··· Extrait du document ···

Il y avait un chevalier, un très digne homme qui, du premier jour où il monta en selle, aima la chevalerie, la vérité et l’honneur, la liberté et la courtoisie,.. il avait voyagé aussi loin qu’aucun homme vivant tant en pays chrétien qu’en terre païenne, et toujours honoré pour sa parfaite noblesse. Il était à Alexandrie lorsque la ville fut emportée ; bien souvent il avait tenu le haut bout de la table en Prusse avant les hommes de toute autre nation, et nul chrétien de sa condition n’avait si souvent voyagé en Lithuanie et en Russie. Dans le royaume de Grenade, il avait assisté au siège d’Algésiras,.. il était à Layaz et à Satalie, lorsque ces villes furent emportées, et dans les mers de Grèce il avait fait partie de plus d’une noble armée. Il avait pris part à quinze batailles meurtrières. Il avait combattu pour notre foi à Tramissene dans trois passes d’armes, et il avait toujours tué son adversaire. Ce digne chevalier avait aussi vécu quelque temps auprès du seigneur de Palatie, encore un autre païen de Turquie, et toujours tenu en souveraine estime. En même temps qu’il était vaillant il était sage, et dans sa façon d’être aussi doux qu’une fille ; jamais dans sa vie il ne dit chose vilaine et malséante à son rang. C’était enfin un parfait gentil chevalier,.. il était récemment revenu de ses voyages, et il s’était mis en route pour accomplir son pèlerinage.

···

▶ **Consignes de l'exercice**
(A) Condensez sous forme de liste le paragraphe de l'extrait qui commence par « Il y avait un chevalier », en conservant ses faits principaux.
(B) Énumérez les valeurs que, selon l'extrait, le chevalier aima dès le premier jour où il monta en selle.

··· Entrées affichées ···

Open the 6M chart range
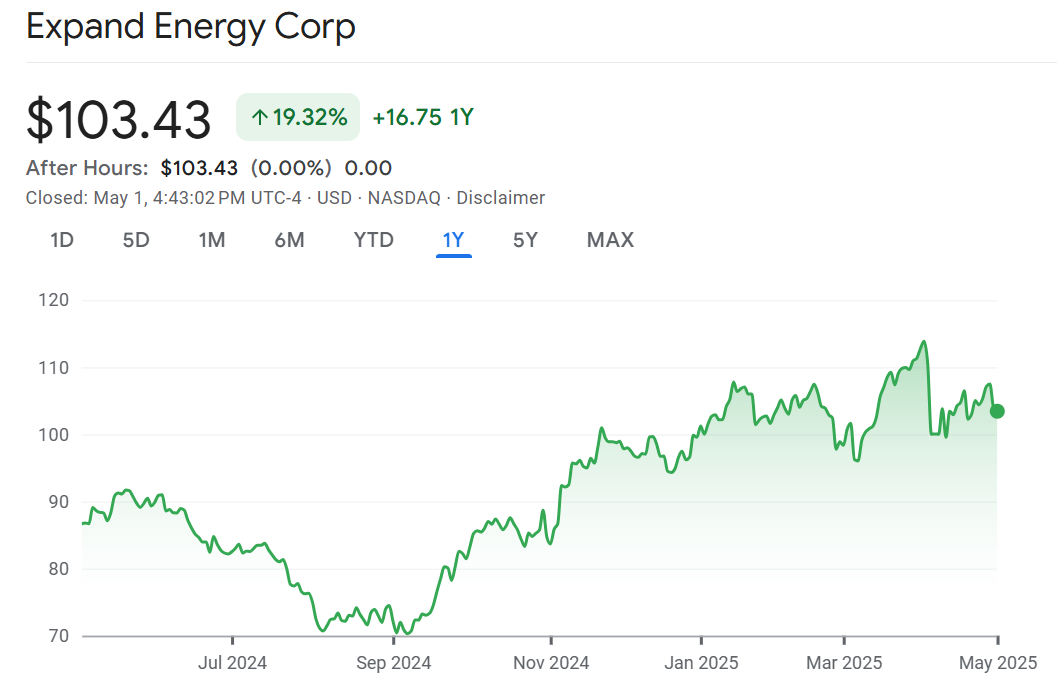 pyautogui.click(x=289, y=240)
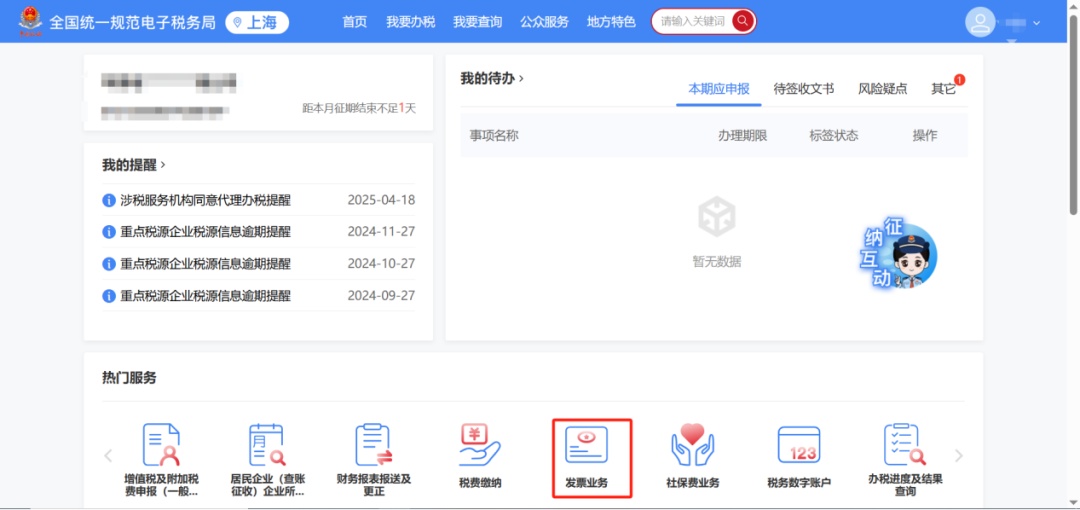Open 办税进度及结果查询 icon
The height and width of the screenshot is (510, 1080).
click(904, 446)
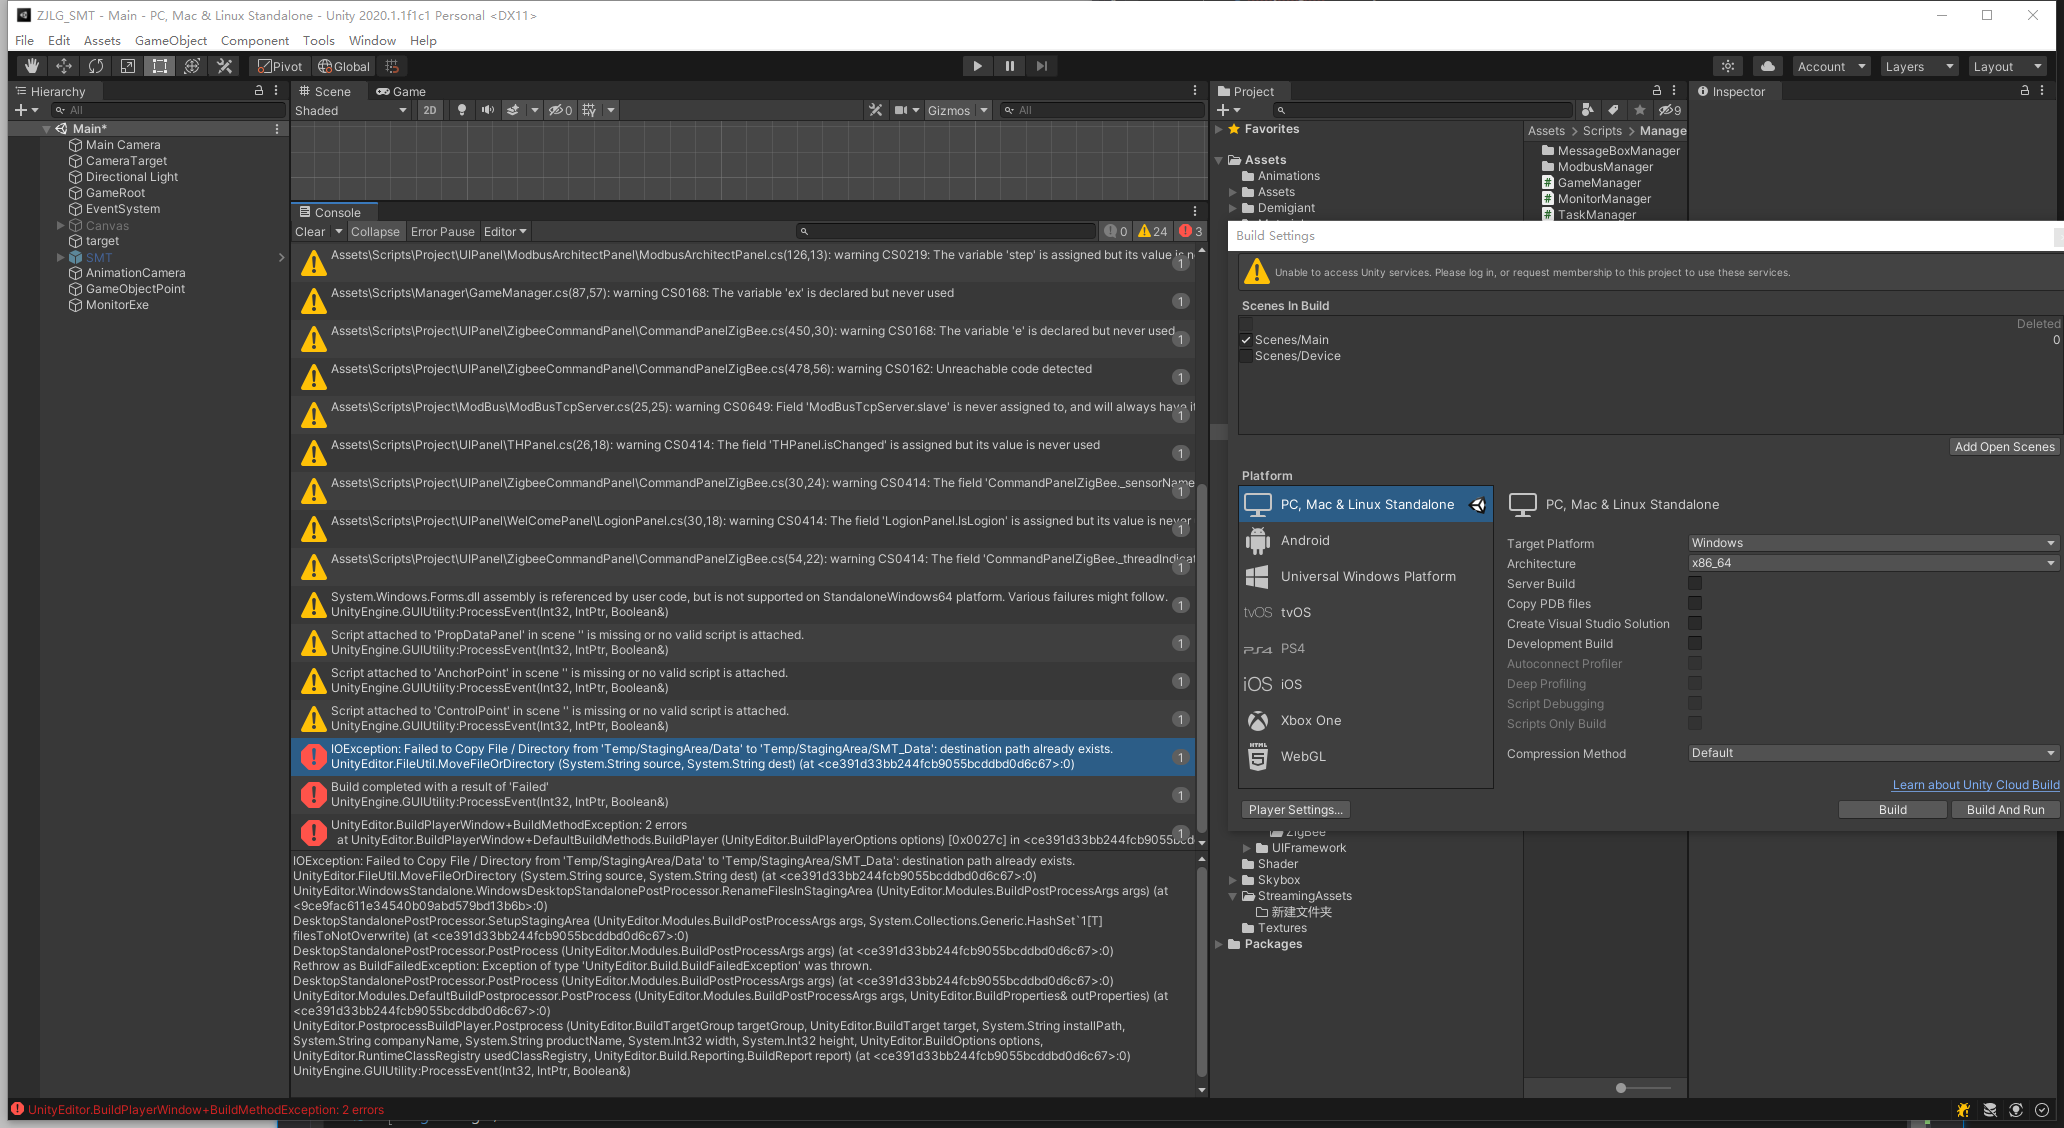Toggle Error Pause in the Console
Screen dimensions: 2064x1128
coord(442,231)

···

▶ **Réponses par consigne**
(A)
- Chevalier très digne qui, dès le premier jour où il monta en selle, aima la chevalerie, la vérité, l'honneur, la liberté et la courtoisie.
- A voyagé plus loin que quiconque, en pays chrétien comme en terre païenne, toujours honoré pour sa noblesse.
- Présent à la prise d'Alexandrie, de Layaz et de Satalie, ainsi qu'au siège d'Algésiras, dans le royaume de Grenade.
- A souvent occupé la place d'honneur à table en Prusse. Aucun chrétien de sa condition n'a voyagé aussi souvent que lui en Lithuanie et en Russie.
- A fait partie de plusieurs armées dans les mers de Grèce et pris part à quinze batailles meurtrières. À Tramissene, il a combattu pour la foi dans trois passes d'armes et a chaque fois tué son adversaire.
- A vécu quelque temps auprès du seigneur de Palatie, où il fut tenu en haute estime.
- Vaillant et sage, doux comme une jeune fille, il n'a jamais rien dit de vilain ni de malséant.
- Récemment revenu de ses voyages, il s'est mis en route pour son pèlerinage.

(B)
- la chevalerie
- la vérité
- l'honneur
- la liberté
- la courtoisie